Designing and implementing systems which manage content (outside of creating/reviewing/approving content) such as metadata, ediscovery, taxonomy, and records management can be a challenge if done in a vacuum. Each of these systems of content description and rules has intersection points with one another.
I have witnessed what happens when one system is designed without taking the others into account: change management nightmares. Think about freezing a file plan for RM and then having to change it… Add to this, CMIS and other web services which try to do similar actions on content and we have a web of interactions that collide and push and pull on each other.
Why do monolithic ECM companies have to apply layer upon layer (apps mentioned above) of abstraction and rules and xml configurations to do very core things to content? Because it sells new products and brings in market share from other vendors: it allows ECM companies to grow and to please their shareholders. So where do the specialized products and do-it-all products meet? At the following components of description and action:
Import
Tip: Plan for developing ways to migrate large amounts of information into the repository.

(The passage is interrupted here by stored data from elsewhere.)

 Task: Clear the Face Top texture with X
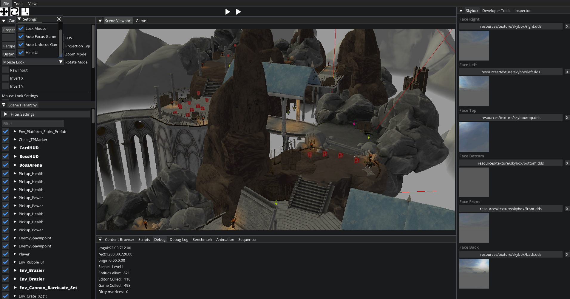click(x=567, y=118)
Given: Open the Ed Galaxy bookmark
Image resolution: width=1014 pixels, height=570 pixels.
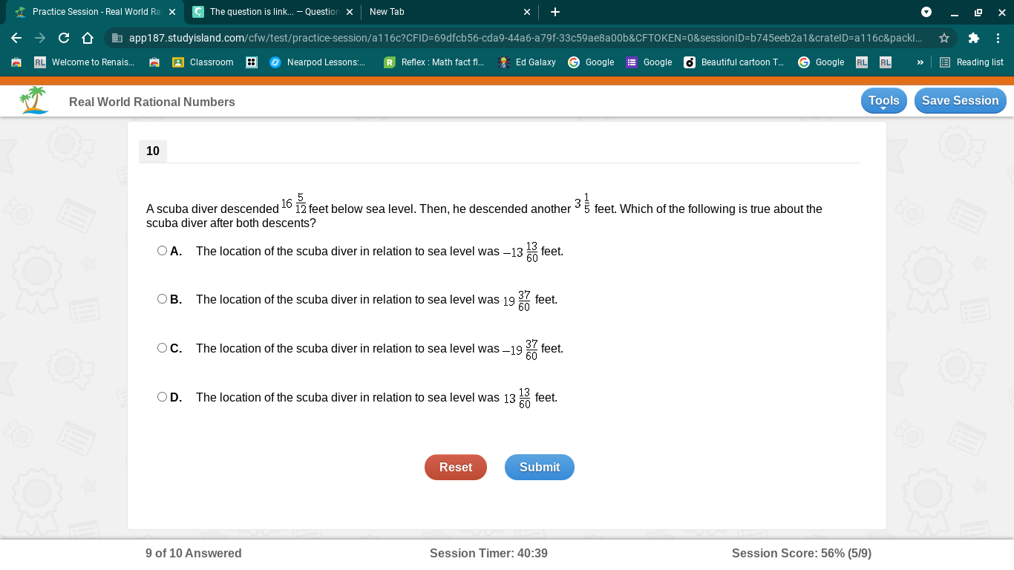Looking at the screenshot, I should pyautogui.click(x=527, y=62).
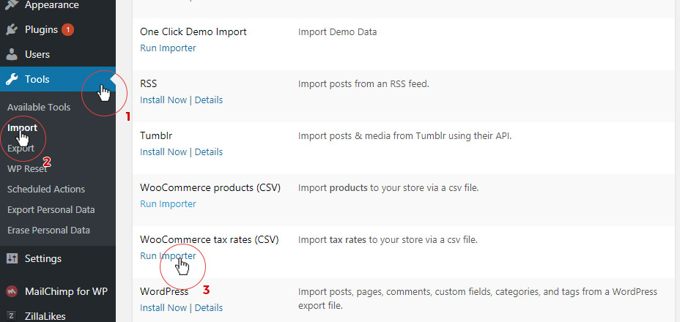Open Erase Personal Data page
Screen dimensions: 680x322
click(48, 230)
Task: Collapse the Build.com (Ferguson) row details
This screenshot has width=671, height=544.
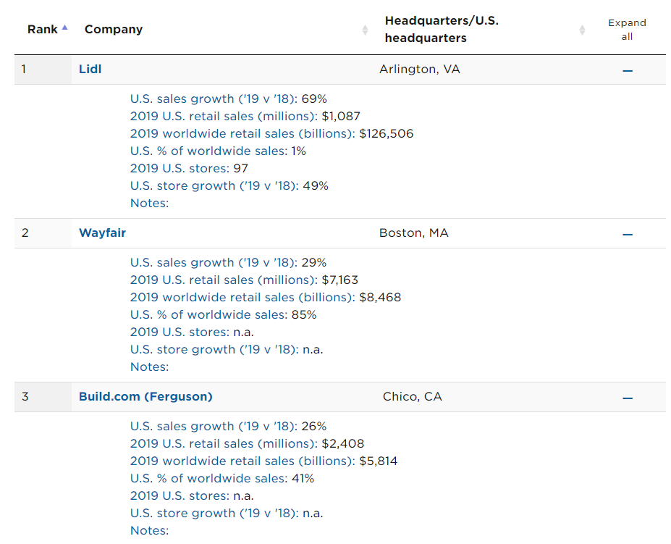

A mechanism to get content into the repository and to describe it as table entries in a database that points to the file location.
Attributes
Tip: plan for inevitable change with a metadata repository.
Describe the important/pertinent aspects of the content for the purposes of discovery, 21 CFR part 11, ISO-15489, MOREQ2, SAS 70, etc. Describe for the rules and regulations not for the applications. Describe for the audit. Describe for the User trying to process invoices through approval and payment.
Finding
Tip: Google is Google for a reason, don’t try to copy them.
Searching for content especially lots of content is a major challenge for large repositories. For lawyers trying to find content pertinent to a class action suit this can be good or bad depending on the company’s strategy and how it weighs the fines for not auditing correctly vs. finding self-damaging evidence. The key is how to handle results and this is still not in its infancy.
Browsing
Tip: think about the ramifications of completely changing the folder structure or overlaying it with multiple ways of “seeing” the information.
Many companies discount how powerful the folder hierarchy metaphor still is. They through content into repositories and hope they can find it through searching. Only later do they figure out that folders can be thought of as virtual in the sense that they can change in structure and labeling without disrupting other ways to find the content they need.
Export
Tip: be careful of file names and deep folder paths.
Get the content and metadata out of the system for discovery, migration, or long-term storage. The issues are getting the attributes and audits together and maintaining the context of the content with locations and original modification dates, user data, and validation.
Disposition
Tip: here’s where poor metadata and lazy content management really cost a company huge bucks in maintaining backups of worthless content.
Delete unwanted content period. If you are like some pharma or financial companies and send all of your old content to Iron Mountain, you are a hoarder and should seriously look at your retention policy.